▸ Verilen Metin
>>
11 Mart 2009 Çarşamba

equilibrium = denge

belki de o kadar çok gülerek yaklaşmasaydım yanına, beni daha yerinde bir ciddiyetle dinleyebilirdi. ya da bir gün önce yine yanlarına gitmiş olmasaydık, kocam bütün ciddiyetiyle yamalı bohçaya benzeyen sokağımızdan şikâyet etmiş olmasaydı, ben de "ben bilmem beyim bilir" edasıyla yanında uslu uslu durup başımı sallaya sallaya onu tasdik etmiş olmasaydım... ne var ki kahkahamı patlatmamak için elimden geleni yapıyordum ve görünüşümden ziyade sözlerime önem verilemeyeceğini unutmuş olmalıydım bu gayret içindeyken.

- bu ses, dedim gülerek, bu ses daha önce nerede kullanıldı biliyor musunuz?
patatesin içine sarımsak saklamış olabilirler mi? diye sormuşum gibi anlamsız bir ifadeyle baktı yüzüme.
hemen başının üzerinde duran bir metre enindeki plazma ekranı gösterdim.
- bu ses, dedim, yapılandırmayı alatan kadının sesi, nerede kullanıldı, biliyor musunuz?
"ben yapmadım" der gibi başını sağa sola salladı. daha fazla gülmeye başladım.
<<
▸ Görev Tanımı
Verilen metni son cümlesinden sonra sürdürün.

▸ Verilen Kayıtlar
>>
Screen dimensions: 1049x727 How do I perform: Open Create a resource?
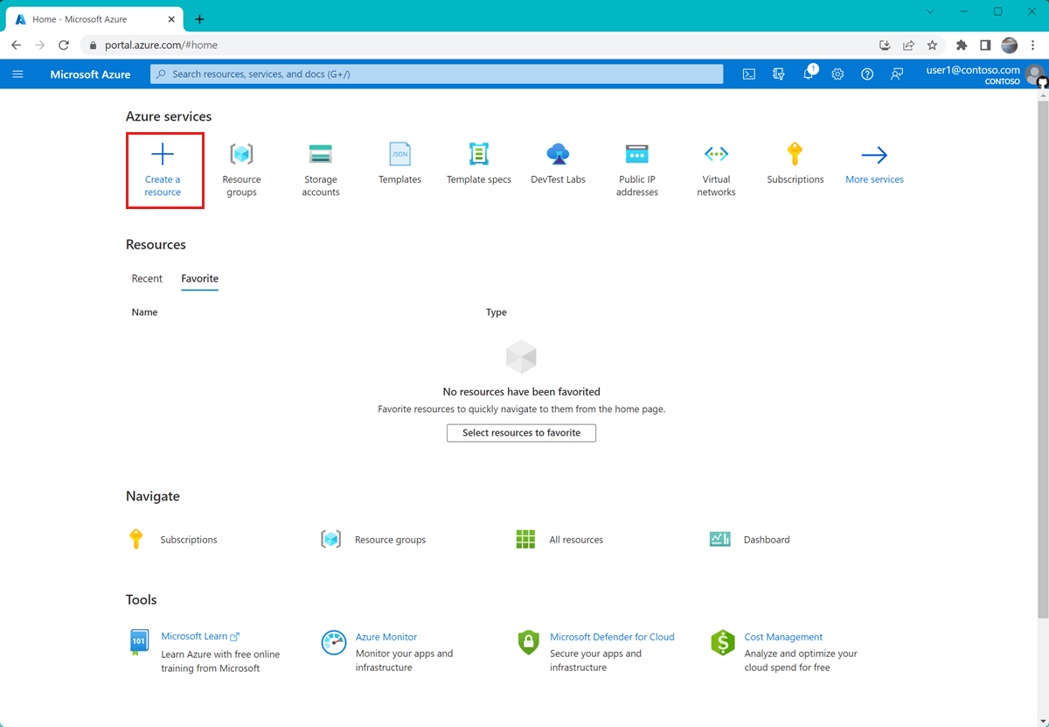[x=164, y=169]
<<
>>
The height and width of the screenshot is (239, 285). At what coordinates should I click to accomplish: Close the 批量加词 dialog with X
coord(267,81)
<<
▸ Alıştırma Yanıtı
- bundan 6-7 sene önce vizyonda olan bi film vardı. equilibrium diye bi film. bir diktatörün bütün insanları duygularından arındırıp makineleştirmesini anlatıyordu. bu ses de insanların beynini yıkamak için kullanılıyordu filmin dublajında...
- ben bilmiyorum, dedi boynunu bükerek. acıdım ona.
- tamam dedim, inşallah benden başka hatırlayan olmaz. hadi size kolay gelsin..

nedense gülesim kalmamıştı standtan uzaklaşırken. hatta hüzünlendiğimi bile söyleyebilirim.

------------------------------
olay üsküdar'da iskelelerin oradaki ak parti standında gerçekleşmiştir.

1 yorum:

gazoz kapağı dedi ki...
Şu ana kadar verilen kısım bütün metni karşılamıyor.